The employee subsequently filed a lawsuit against MCU claiming that it violated his rights under the FMLA. The district court dismissed the case, agreeing with MCU’s position that it properly denied the request because the employee admittedly provided no information suggesting that his grandfather had raised him as a child, and that it was under no obligation to seek out such information.
On appeal, the Second Circuit Court of Appeals disagreed and reinstated the lawsuit. The court concluded that once MCU knew the employee was seeking FMLA leave to care for a grandparent, the employer had a duty to inquire as to whether the grandparent qualified as a parent under the in loco parentis rule. The Court reasoned in pertinent part as follows:
Thus, whether or not the DOL form is used, a covered employer “must” inform employees both (a) that they need provide only sufficient information to show that the requested leave reasonably “may” be FMLA-qualifying, and (b) that if an eligible employee provides such information and the employer needs additional information it is the employer’s responsibility to seek such additional information
In light of these regulations, we conclude that the obligation of an employee to give notice of his need for FMLA leave is not the obligation, imposed by the District Court on [the employee] to provide the employer with all of the necessary details to permit a definitive determination of the FMLA’s applicability at or before the time of the request. Rather, in the absence of a request for additional information, an employee has provided sufficient notice to his employer if that notice indicates reasonably that the FMLA may apply.

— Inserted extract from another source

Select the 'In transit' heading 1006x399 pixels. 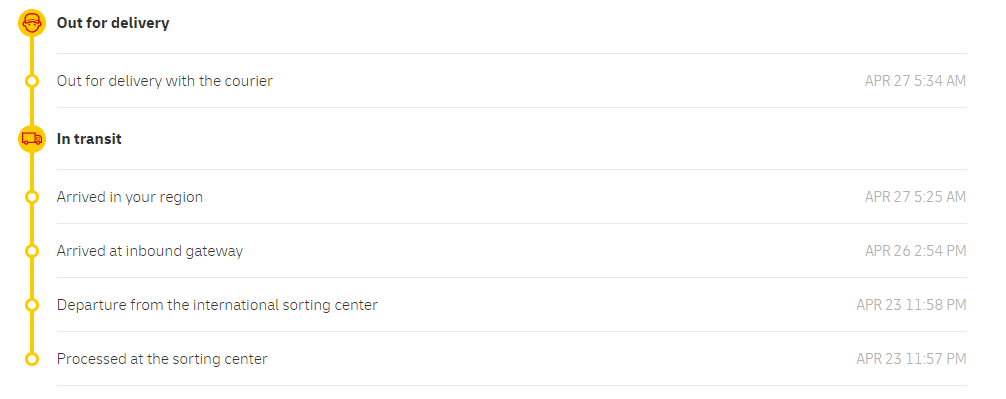(89, 139)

In other words, if additional facts may show that the employee is eligible for FMLA leave, the employer “must” specify whether and what additional information is required to make such an eligibility determination. The Court emphasized that this was consistent with the purpose and intent of the FMLA:
The very reason that Congress and the FMLA defined “parent” and “son or daughter” to include respectively, “an individual who stood in loco parentis to an employee when the employee” was “under 18 years of age” and “a child of a person standing in loco parentis,” was to “reflect the reality that many children in the United States today do not live in traditional ‘nuclear’ families with their biological father and mother,” and are increasingly raised by others including “the grandparents.”

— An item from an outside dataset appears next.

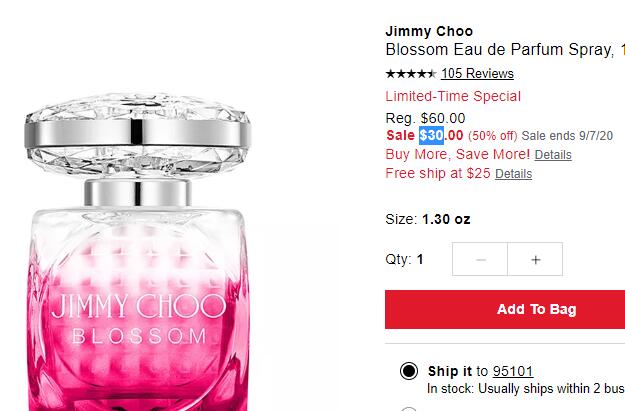The height and width of the screenshot is (411, 625).
Task: Click the star rating icons
Action: (411, 74)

Based on the Coutard decision, employers should do two things. First, employers should ensure that they educate employees – in handbooks, policies and/or required notices, about their rights under the FMLA – so that the employees know what information they should provide when making a request for FMLA leave. Second, employers should revisit their FMLA leave request procedures and policies to ensure that they are properly following up on requests when additional information may reveal that the leave should be approved. Indeed, the Coutard decision makes clear that employers generally should not simply rest on an employee’s failure to initially supply information that could qualify them for FMLA leave.